The E protein, a fundamental surface structural protein of TMUV, serves as the primary antigen for eliciting the production of neutralizing antibodies. Existing evidence underscores the multifaceted role of the E protein, not only mediating viral adsorption to host cells but also facilitating fusion with the host cell membrane and active participation in the invasion process [20]. Consequently, the gene encoding the E protein is conventionally utilized as the principal reference gene for evolutionary analyses of TMUV. In a comprehensive investigation, Yu, et al conducted an evolutionary tree analysis encompassing the open reading frame (ORF), E, NS1, NS3, and NS5 genes of 78 representative TMUV strains originating from Southeast Asia and mainland China [21]. The outcomes of this analysis delineated five major branches, denoted as Malaysian (1955), Malaysian (2012), Thai (2013), and Chinese isolate I and Chinese isolate II. Notably, the Chinese isolate II branch emerged as the prevailing and dominant lineage in China. In alignment with these findings, the evolutionary tree analysis in our study was focused on gene encoding of the E protein, positioning isolate HB202010 within the Chinese isolate II branch. The amino acid homology observed between isolate HB202010 and other reference strains within the same branch ranged from 97.6% to 99.0%, underscoring the limited degree of variation exhibited by this isolate.

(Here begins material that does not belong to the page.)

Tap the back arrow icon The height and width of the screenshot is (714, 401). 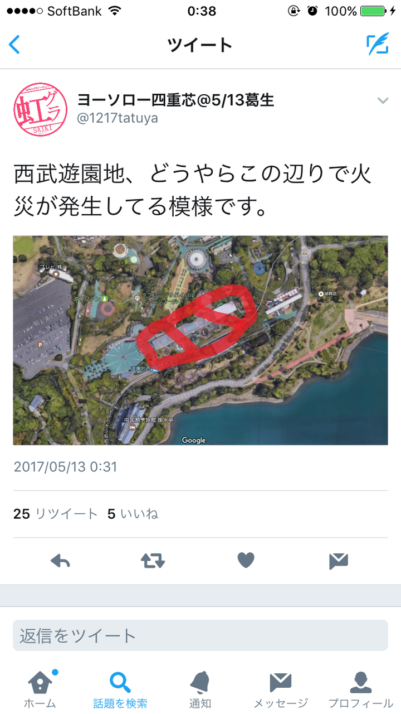14,45
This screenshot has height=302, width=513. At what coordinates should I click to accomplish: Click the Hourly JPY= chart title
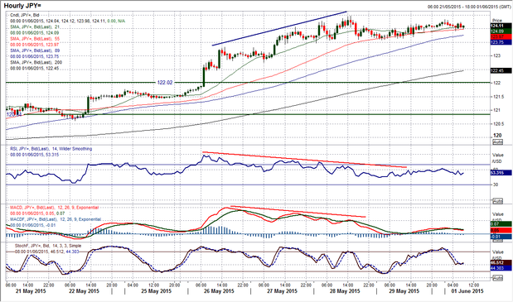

Considering the absence of effective pharmaceutical interventions for treating TMUV infection, vaccine immunization stands out as the foremost strategy for impeding TMUV transmission, complemented by robust biosecurity measures. Currently, there are commercially available inactivated vaccines for HB and DF2 strains, and live vaccines for WF100 and FX2010-180P strains. These vaccines have played a pivotal role in shielding ducks from TMUV infection, effecting a transformation in TMUV epidemiology from widespread outbreaks to localized occurrences. Notably, the HB202010 isolate from our present study aligns with the same lineage as the vaccine strains HB, DF2, and FX2010-180P. Given the escalating reports of TMUV-infected chickens in recent years, we advocate for proactive vaccine immunization in breeder farms at elevated risk, administered prior to the onset of laying eggs. This approach ensures that antibody titters during the laying stage remain effective in countering TMUV infection.